### [Teks Bacaan]
%%

Dijelaskannya, dengan tidak adanya izin pertambangan mineral bukan logam batuan jenis tanah Urug yang dimiliki PT CPI, jelas PT CPI tidak membayar pajak galian mineralnya, ini jelas diduga kuat tidak mempedomani pasal 38 PP No 35 tahun 2004 tentang kegiatan hulu migas, bahwa terhadap kontrak kerjasama tunduk dan berlaku hukum Indonesia.
“Data yang ada pada kami sampai dengan Januari 2021 ada 1,6 juta m3 tanah terkontaminasi minyak Bumi yg sudah diangkut oleh PT CPI dari 89 lokasi. Untuk kegiatan pemulihan lingkungan hidup paling tidak diperlukan tanah timbun sebanyak 1,6 juta m3 itu juga, dengan asumsi pajak mineral bukan logam batuan jenis tanah Urug Rp 10rb. Berarti itu ada Rp 16 Milyar pajak daerah yg tidak dibayar PT Chevron Pacifik Indonesia,” Ujarnya.

%%

[Data Tercatat]
%%

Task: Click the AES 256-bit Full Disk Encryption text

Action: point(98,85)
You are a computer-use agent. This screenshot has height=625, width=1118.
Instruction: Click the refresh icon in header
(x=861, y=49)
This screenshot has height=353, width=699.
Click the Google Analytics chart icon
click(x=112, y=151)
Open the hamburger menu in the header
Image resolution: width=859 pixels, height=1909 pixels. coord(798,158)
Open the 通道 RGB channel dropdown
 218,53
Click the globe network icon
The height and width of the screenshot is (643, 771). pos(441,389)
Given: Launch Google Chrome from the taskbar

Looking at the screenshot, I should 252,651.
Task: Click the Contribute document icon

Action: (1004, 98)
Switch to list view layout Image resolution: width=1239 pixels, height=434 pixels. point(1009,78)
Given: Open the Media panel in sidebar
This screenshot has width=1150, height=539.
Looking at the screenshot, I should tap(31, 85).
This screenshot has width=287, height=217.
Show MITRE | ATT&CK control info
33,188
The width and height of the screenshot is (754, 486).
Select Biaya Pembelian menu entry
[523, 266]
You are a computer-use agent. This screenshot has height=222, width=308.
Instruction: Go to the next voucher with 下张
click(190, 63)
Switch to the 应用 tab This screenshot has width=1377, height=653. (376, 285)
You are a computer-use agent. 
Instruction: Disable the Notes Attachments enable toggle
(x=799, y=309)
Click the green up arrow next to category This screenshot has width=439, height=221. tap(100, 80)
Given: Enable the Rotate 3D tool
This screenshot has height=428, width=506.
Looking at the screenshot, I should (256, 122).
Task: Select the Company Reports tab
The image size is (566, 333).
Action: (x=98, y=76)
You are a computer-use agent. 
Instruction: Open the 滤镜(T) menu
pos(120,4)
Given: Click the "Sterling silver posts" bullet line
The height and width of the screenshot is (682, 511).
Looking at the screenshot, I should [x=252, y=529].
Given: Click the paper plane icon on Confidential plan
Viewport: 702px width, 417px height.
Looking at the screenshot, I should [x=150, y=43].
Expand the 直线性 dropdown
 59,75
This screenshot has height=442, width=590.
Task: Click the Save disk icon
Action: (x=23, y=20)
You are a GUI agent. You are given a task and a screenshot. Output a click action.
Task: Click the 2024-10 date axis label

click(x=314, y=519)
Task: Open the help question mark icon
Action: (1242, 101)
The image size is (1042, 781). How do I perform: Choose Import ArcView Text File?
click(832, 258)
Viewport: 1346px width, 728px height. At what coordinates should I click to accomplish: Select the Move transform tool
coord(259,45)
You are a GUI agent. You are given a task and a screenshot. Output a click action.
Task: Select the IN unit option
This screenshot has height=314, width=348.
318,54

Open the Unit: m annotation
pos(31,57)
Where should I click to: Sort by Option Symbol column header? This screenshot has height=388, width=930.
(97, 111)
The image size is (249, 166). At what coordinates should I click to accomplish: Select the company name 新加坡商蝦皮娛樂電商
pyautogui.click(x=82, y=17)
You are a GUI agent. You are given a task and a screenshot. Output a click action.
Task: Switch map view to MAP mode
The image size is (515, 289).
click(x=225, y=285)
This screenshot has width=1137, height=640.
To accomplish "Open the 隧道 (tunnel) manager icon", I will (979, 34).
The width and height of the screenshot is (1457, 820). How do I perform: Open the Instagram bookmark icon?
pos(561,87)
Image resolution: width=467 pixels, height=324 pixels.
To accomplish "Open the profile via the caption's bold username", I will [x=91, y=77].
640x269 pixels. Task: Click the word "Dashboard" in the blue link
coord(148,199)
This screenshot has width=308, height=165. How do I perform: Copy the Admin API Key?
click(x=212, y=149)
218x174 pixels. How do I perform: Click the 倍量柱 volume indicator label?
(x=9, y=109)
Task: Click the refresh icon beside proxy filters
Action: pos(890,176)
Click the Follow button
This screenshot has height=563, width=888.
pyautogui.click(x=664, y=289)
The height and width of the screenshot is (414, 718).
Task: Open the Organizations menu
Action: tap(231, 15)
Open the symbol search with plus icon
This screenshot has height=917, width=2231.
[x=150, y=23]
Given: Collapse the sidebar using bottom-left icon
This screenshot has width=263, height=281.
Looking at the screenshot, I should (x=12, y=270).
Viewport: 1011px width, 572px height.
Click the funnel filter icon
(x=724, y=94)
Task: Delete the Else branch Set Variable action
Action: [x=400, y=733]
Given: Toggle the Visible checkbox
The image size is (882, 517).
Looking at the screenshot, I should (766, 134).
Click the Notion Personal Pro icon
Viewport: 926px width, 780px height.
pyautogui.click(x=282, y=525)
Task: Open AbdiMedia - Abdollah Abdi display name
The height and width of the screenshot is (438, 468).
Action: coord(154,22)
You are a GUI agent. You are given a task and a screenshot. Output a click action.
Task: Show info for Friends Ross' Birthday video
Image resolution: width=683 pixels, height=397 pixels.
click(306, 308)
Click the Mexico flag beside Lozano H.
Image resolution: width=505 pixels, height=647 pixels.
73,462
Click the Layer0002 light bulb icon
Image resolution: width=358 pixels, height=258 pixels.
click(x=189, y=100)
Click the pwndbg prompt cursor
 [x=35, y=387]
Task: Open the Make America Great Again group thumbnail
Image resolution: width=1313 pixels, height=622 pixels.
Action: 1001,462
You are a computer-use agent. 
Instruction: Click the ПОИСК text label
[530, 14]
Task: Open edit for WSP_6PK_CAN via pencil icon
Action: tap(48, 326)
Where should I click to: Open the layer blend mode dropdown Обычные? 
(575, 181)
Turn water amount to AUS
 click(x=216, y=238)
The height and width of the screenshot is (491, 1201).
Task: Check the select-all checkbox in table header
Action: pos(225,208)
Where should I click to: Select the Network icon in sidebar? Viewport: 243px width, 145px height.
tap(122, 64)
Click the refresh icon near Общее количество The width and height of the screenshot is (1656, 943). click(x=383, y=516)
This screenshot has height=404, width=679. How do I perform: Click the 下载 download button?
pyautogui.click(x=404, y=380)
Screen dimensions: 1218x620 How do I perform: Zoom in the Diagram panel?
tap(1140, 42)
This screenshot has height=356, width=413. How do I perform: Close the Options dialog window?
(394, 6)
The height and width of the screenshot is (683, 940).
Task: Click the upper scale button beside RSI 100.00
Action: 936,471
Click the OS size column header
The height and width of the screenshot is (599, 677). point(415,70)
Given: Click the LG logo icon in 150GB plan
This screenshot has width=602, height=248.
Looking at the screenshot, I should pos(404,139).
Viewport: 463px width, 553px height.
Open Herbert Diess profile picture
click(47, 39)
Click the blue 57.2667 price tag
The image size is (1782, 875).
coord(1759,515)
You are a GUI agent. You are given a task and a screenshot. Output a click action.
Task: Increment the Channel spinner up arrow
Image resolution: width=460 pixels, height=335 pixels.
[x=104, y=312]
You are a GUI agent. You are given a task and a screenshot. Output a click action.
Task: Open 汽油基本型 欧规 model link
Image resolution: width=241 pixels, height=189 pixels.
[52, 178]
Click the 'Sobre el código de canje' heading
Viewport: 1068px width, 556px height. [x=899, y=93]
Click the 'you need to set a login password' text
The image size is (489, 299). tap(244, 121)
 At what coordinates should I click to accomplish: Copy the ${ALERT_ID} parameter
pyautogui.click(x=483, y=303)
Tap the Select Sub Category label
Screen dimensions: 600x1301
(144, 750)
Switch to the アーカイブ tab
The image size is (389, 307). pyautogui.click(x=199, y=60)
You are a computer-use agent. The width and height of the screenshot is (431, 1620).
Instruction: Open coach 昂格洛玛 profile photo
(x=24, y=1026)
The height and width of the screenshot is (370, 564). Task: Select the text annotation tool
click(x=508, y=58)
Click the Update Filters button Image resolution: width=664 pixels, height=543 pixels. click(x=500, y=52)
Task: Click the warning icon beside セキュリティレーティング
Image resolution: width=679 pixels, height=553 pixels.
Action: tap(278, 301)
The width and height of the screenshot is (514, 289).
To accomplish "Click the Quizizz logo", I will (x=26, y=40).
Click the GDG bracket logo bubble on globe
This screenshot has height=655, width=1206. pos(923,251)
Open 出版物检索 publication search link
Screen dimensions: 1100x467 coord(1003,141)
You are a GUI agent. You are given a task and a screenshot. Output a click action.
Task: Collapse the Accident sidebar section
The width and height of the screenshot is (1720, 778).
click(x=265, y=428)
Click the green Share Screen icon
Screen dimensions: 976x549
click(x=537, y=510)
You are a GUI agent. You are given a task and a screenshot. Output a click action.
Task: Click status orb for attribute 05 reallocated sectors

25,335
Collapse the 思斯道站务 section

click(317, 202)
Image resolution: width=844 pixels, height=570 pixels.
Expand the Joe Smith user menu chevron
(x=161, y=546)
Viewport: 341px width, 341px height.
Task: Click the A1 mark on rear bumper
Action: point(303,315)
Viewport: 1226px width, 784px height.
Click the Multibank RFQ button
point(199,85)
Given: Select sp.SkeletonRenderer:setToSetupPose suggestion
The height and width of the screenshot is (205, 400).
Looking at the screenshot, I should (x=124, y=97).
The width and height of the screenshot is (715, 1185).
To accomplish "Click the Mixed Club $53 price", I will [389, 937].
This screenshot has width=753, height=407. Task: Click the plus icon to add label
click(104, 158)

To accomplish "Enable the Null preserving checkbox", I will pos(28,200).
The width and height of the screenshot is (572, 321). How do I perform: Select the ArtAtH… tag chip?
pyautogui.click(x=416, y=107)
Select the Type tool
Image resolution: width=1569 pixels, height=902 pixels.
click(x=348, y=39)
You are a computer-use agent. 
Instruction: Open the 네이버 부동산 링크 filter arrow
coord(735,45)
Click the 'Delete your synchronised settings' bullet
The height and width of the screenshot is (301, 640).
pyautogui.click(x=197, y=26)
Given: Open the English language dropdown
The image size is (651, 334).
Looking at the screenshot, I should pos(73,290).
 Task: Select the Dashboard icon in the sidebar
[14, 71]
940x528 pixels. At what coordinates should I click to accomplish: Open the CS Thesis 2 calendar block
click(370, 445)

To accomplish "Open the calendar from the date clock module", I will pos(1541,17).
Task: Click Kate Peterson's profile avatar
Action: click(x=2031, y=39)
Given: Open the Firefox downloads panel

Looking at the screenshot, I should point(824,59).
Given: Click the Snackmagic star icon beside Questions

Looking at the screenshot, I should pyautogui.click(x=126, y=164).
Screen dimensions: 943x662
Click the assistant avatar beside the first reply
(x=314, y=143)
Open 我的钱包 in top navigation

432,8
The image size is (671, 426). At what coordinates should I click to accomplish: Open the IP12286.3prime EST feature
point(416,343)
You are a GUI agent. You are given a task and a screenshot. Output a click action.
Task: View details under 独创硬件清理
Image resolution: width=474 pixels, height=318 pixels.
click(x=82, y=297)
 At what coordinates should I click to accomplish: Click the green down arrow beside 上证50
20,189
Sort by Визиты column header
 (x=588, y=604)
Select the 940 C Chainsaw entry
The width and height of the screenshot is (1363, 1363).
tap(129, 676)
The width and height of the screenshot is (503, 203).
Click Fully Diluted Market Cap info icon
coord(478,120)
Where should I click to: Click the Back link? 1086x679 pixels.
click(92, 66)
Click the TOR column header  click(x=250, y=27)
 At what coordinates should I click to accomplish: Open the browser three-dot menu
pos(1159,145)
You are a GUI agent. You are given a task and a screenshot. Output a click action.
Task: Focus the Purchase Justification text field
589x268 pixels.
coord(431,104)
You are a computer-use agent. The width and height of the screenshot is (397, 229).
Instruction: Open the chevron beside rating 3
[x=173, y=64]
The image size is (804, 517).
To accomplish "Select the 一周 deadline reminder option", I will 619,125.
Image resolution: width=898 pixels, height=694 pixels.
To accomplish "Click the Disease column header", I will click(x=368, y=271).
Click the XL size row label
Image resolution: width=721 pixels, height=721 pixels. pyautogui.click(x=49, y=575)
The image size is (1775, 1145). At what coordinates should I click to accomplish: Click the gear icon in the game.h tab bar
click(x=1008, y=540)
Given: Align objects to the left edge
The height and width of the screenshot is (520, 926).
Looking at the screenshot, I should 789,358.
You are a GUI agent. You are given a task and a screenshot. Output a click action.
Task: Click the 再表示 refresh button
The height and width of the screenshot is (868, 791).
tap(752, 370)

%%

### [Tujuan 1]
Menurut teks tentang pajak tanah urug PT CPI, berapa banyak tanah terkontaminasi minyak bumi yang sudah diangkut sampai Januari 2021?
### [Tujuan 2]
Teruskan teks tentang pajak tanah urug PT CPI mulai setelah kalimat terakhirnya.
Data tercatat ini tidak ada hubungannya dengan teks di atas.

### [Jawaban Tertulis 1]
Sebanyak 1,6 juta m3, diangkut dari 89 lokasi.

### [Jawaban Tertulis 2]
Bahkan diprediksi, dilokasi-lokasi lain diduga juga tidak dibayar pajak daerah nya oleh PT CPI, hal ini telah melanggar Pasal 31 UU No 22 tahun 2001 tentang minyak dan gas bumi, juncto pasal 52 ayat (1) dan ayat (2) huruf c. PP 35 Tahun 2004, diamana kontraktor yang melaksanakan kegiatan usaha hulu wajib membayar penerimaan negara yg berupa pajak dan penerimaan negara bukan pajak, termasuk wajib membayar pajak daerah dan restribusi daerah.
“Pelanggaran ini telah disengaja,
dalam waktu cukup lama dan berlangsung terus menerus, bisa dikatakan terstruktur, sistematis dan masif. semua rencana kegiatan dan anggaran PT CPI tersebut disetujui oleh SKK Migas, perlu diklarifikasi ke SKK Migas, apakah biaya pengadaan tanah urug tersebut seharusnya dibeli dari pihak yang punya izin pertambangan resmi, atau boleh diambil secara illegal dan tidak perlu dibayar pajak nya,” Kata Mandi Sipangkar mengakhiri. (Red-Tim)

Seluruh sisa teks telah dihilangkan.